Take the lines from the line containing "Task: Minimize the Psensor window" through the end of the entries and output them exactly, with no pictures and nothing more.

(RECORDS SHOWN)

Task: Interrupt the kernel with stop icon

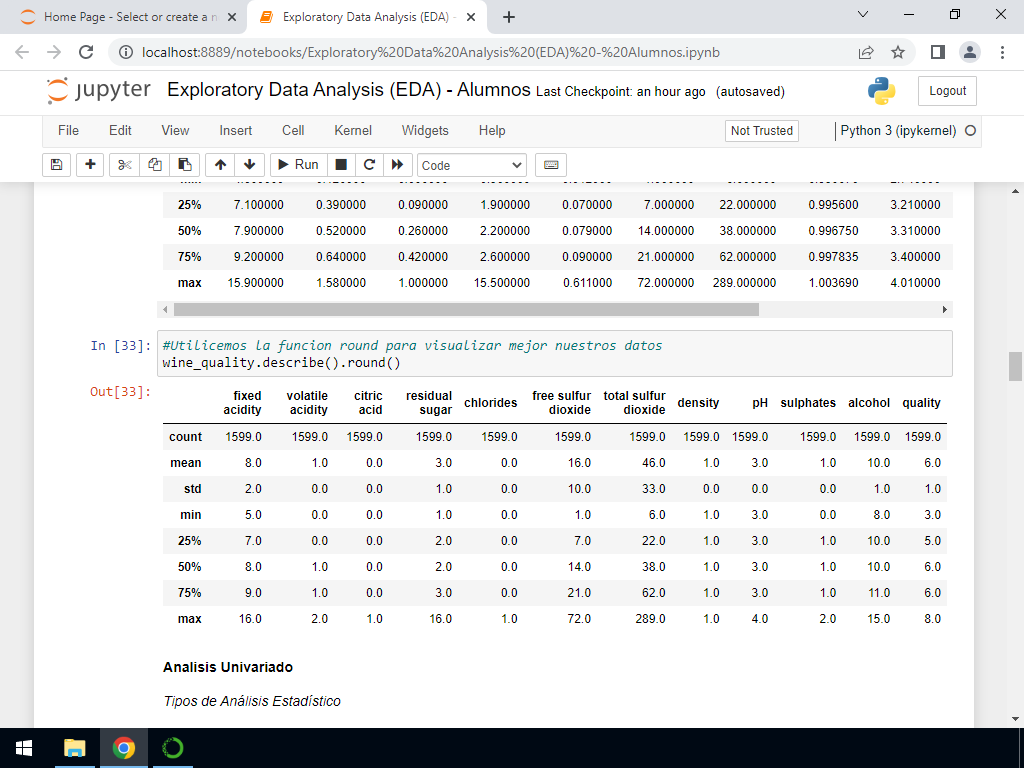Action: [341, 165]
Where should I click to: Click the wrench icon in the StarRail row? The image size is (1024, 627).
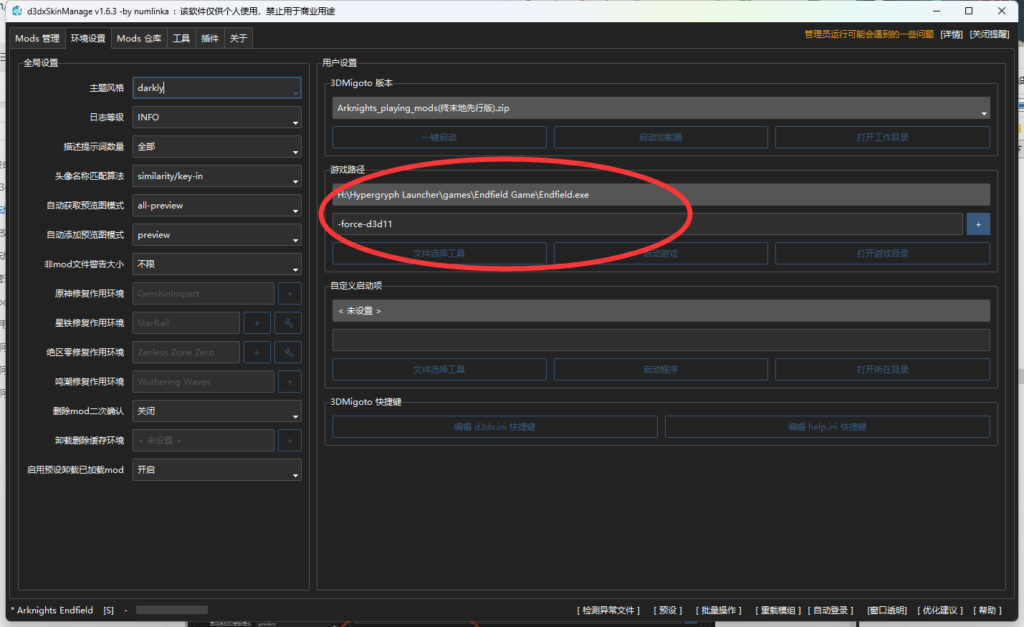(288, 323)
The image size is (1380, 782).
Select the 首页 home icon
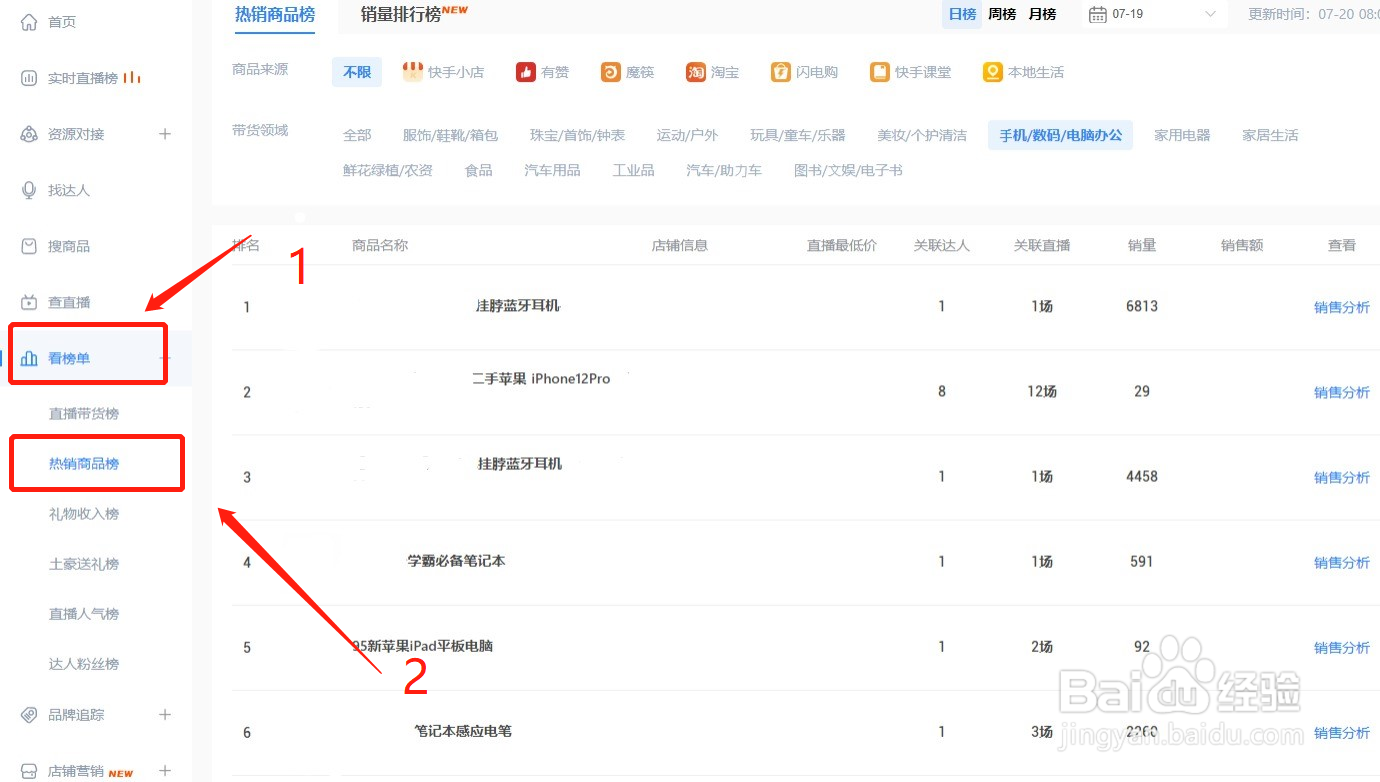30,20
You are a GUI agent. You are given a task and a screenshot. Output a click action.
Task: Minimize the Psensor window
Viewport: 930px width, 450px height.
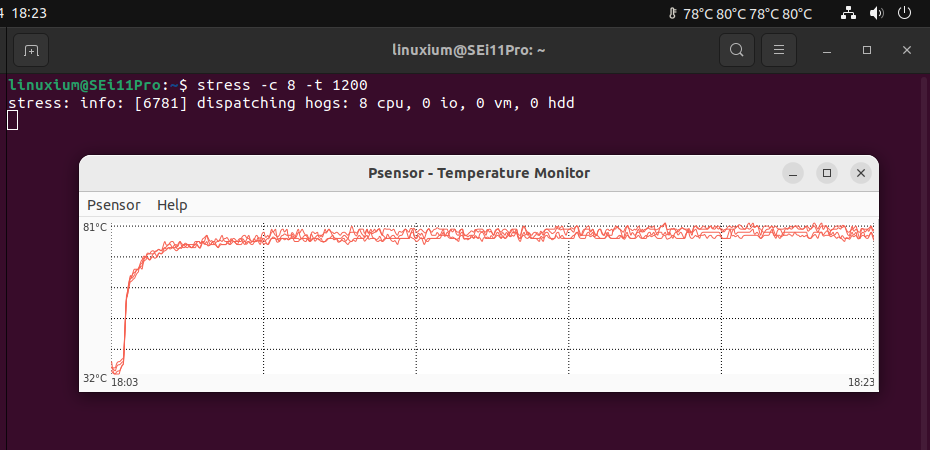(x=793, y=173)
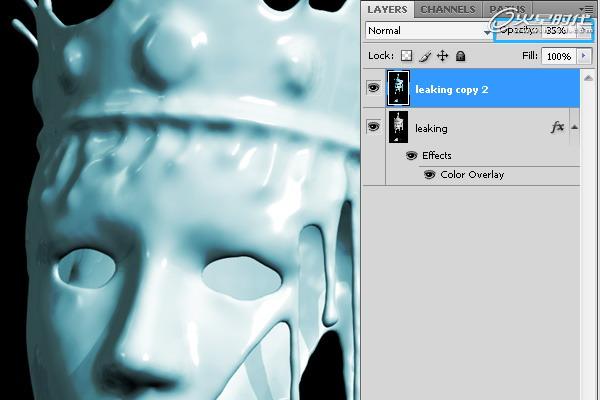Click the lock all padlock icon

pos(461,57)
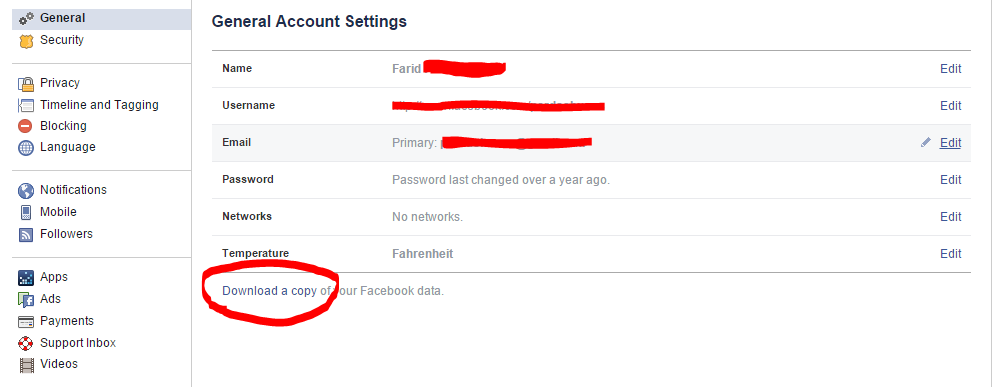Expand the Networks row

(591, 217)
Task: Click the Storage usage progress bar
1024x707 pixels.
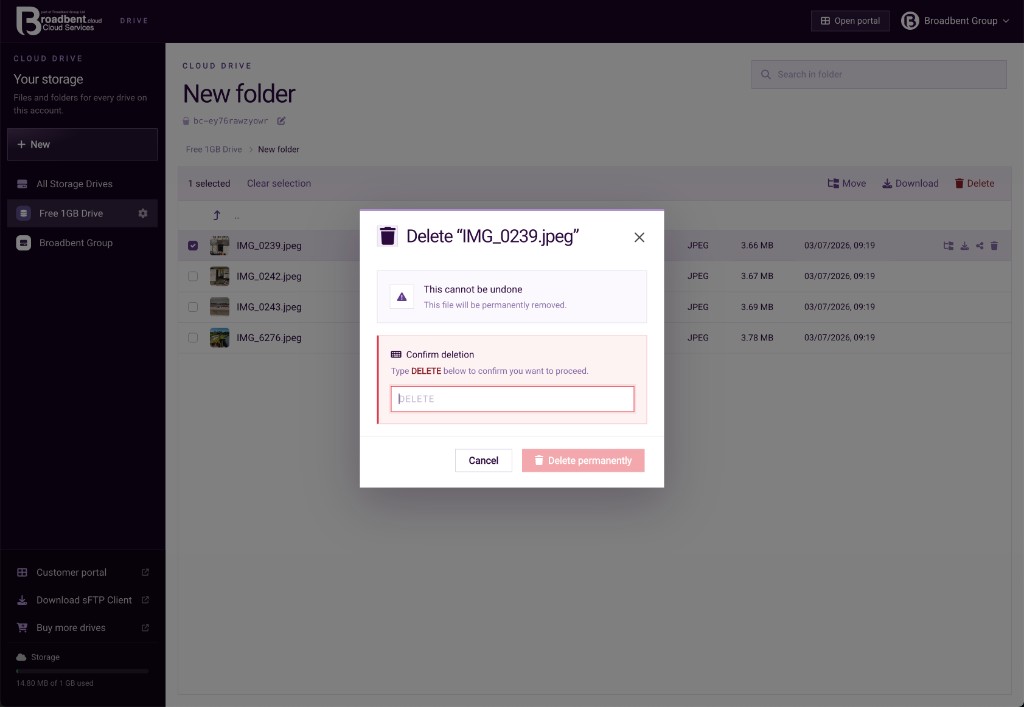Action: [x=82, y=670]
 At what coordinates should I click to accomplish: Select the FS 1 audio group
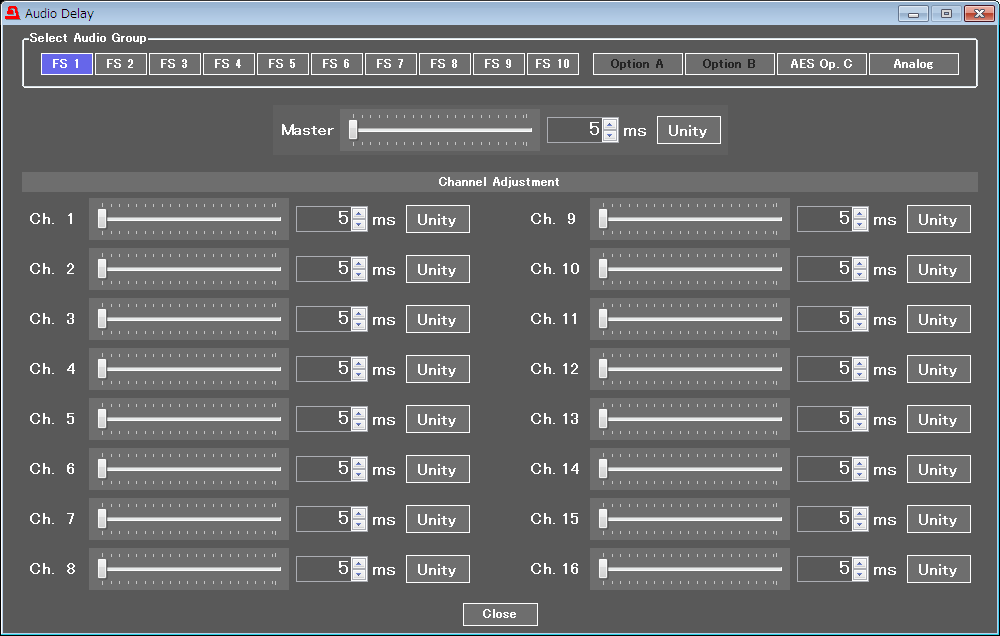[66, 64]
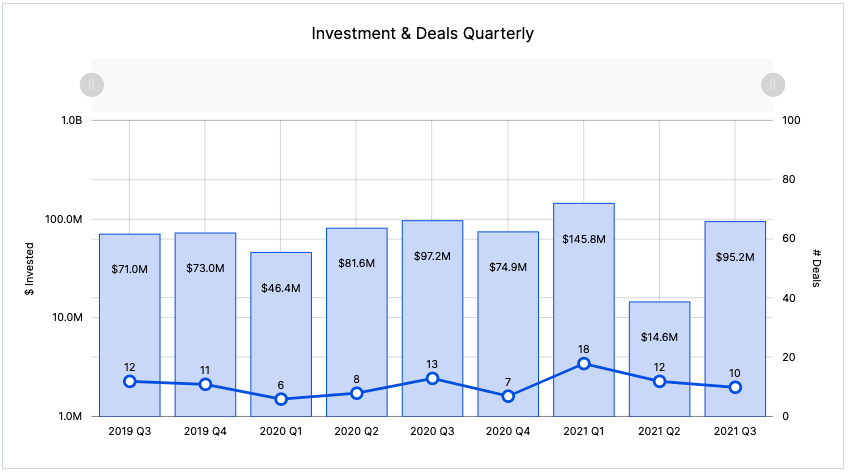The height and width of the screenshot is (473, 848).
Task: Select the 2021 Q3 $95.2M bar
Action: click(x=735, y=300)
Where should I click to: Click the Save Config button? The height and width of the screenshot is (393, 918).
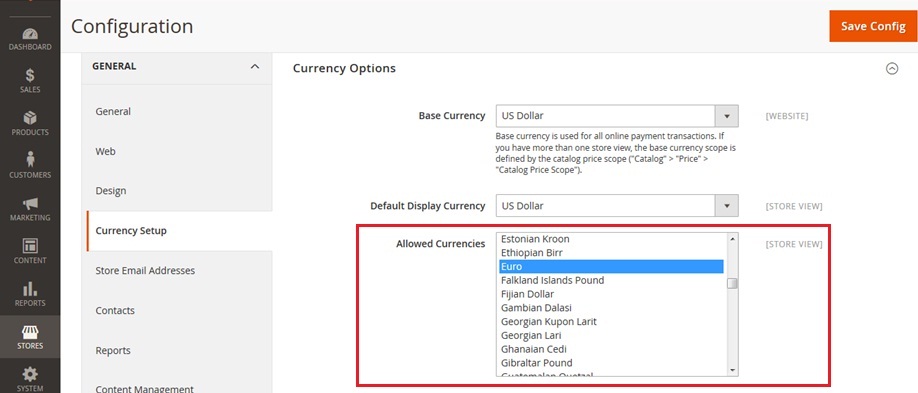[x=873, y=26]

(End RECORDS SHOWN)

» **SOLUTION TO THIS PROBLEM**:
Task: Minimize the Psensor window
Viewport: 930px width, 450px height.
(x=793, y=173)
Click the lock all padlock icon

pos(461,57)
Expand the Networks row

(591, 217)
Task: Click the Storage usage progress bar
1024x707 pixels.
Action: [x=82, y=670]
 At what coordinates should I click to accomplish: Select the FS 1 audio group
[66, 64]
The height and width of the screenshot is (473, 848).
Task: Select the 2021 Q3 $95.2M bar
Action: click(x=735, y=300)
Where should I click to: Click the Save Config button? The height and width of the screenshot is (393, 918).
[x=873, y=26]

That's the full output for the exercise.